Written task
Update the stretch of the listing from the line containing "Describe the element at coordinates (898, 16)" through the end of the listing by changing every "screenshot" to "screen capture" and leaving everything else the same. Return only those lines.

────────────────────

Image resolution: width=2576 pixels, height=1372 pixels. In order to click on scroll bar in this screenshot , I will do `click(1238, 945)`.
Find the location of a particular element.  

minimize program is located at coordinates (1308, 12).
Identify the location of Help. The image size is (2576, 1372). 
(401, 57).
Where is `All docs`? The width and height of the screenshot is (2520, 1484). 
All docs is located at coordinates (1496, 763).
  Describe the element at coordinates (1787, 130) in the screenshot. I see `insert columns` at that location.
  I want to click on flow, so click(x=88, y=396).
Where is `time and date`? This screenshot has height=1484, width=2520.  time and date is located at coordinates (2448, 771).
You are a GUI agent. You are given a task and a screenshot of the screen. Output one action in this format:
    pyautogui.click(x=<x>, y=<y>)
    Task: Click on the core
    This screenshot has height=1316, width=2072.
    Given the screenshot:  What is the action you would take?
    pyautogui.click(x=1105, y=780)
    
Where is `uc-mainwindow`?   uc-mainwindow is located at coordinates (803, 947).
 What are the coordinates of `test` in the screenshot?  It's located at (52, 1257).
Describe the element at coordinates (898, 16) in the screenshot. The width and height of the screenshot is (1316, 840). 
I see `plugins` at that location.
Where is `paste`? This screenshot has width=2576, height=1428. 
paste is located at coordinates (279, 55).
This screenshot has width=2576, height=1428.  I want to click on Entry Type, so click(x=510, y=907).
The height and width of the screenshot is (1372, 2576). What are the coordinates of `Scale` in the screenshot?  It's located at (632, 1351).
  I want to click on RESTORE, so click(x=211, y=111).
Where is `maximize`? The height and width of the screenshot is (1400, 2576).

────────────────────

Problem solution
Describe the element at coordinates (898, 16) in the screen capture. The width and height of the screen capture is (1316, 840). 
I see `plugins` at that location.
Where is `paste`? This screen capture has width=2576, height=1428. 
paste is located at coordinates (279, 55).
This screen capture has width=2576, height=1428.  I want to click on Entry Type, so click(x=510, y=907).
The height and width of the screen capture is (1372, 2576). What are the coordinates of `Scale` in the screen capture?  It's located at (632, 1351).
  I want to click on RESTORE, so click(x=211, y=111).
Where is `maximize`? The height and width of the screen capture is (1400, 2576).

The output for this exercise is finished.